Questo ha permesso al Movimento, nato come contenitore indifferenziato di proteste, di rimanere a Palazzo Chigi con tre governi del tutto diversi. Ma non ha retto le pressioni delle scelte poste da drammi epocali come la guerra in Ucraina, o da vicende oggettivamente di ben più modesta portata ma di fatto parimenti decisive, come il limite dei due mandati.
Quali effetti possiamo aspettarci? Una crisi appare al momento improbabile. Ma i veleni scorrono, e lo scenario di un indebolimento di Draghi per la scissione M5S può portare a un nuovo mantra sulla governabilità/stabilità, con la richiesta di esecutivi forti eletti per la legislatura e annesse proposte di riforme istituzionali.
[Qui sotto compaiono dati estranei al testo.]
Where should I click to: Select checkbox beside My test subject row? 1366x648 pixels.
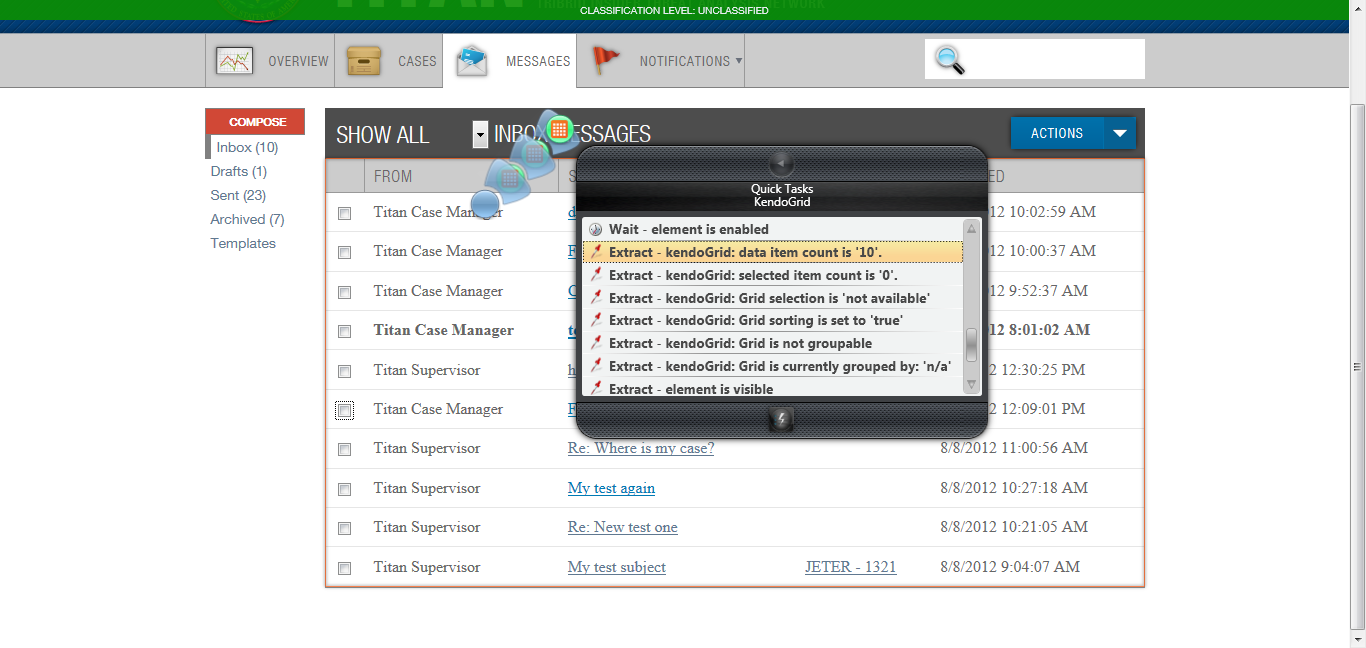point(344,568)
La risposta era ed è che l’ingegneria istituzionale alla fine non serve.
In un paese che voglia definirsi democratico la stabilità e la governabilità dipendono dalla sostanza – e in specie dalla coesione – della società che si esprime nelle istituzioni, assai più che dalla loro forma. E una società che in parti rilevanti attende risposte che non arrivano è per definizione instabile.
Un esempio è dato dalle ultime elezioni francesi. Non a caso, si legge sui giornali d’oltralpe che la Francia si è italianizzata. Una forma di governo pensata come iper-presidenziale consegna ora la prospettiva di governicchi e defatiganti trattative post-elettorali. Altro esempio viene dagli Stati Uniti, dove il presidenzialismo classico ha condotto alla radicalizzazione e alla spaccatura della società e del sistema politico. Che l’eletto sia presidente di tutti rimane un flatus vocis. Con buona pace di chi da noi vorrebbe il sindaco d’Italia.
Un altro effetto collaterale è dato da una più alta probabilità che Draghi, in presenza o in remoto, sia nel prossimo agone elettorale. In fondo, è stato proprio Draghi l’elemento catalizzatore del cambiamento. Lo è stato per la scissione M5S, potrebbe esserlo in futuro per la Lega, magari non in termini di scissione, ma di successione a Salvini e di restaurazione dell’originaria anima nordista. Come potrebbe essere riferimento della ristrutturazione del centro politico evocata da alcuni.
Draghi può piacere o no. Personalmente, ho sempre pensato che nel tecnico formalmente apolitico prima o poi affiori un’anima di destra. In ogni caso, è inutile fingere che Draghi non esista. Forse si potrebbe se fosse stato mandato al Quirinale. Ora, è improbabile che scompaia senza lasciare traccia. E dunque il problema è: la sinistra cosa farà per certificare la propria esistenza in vita?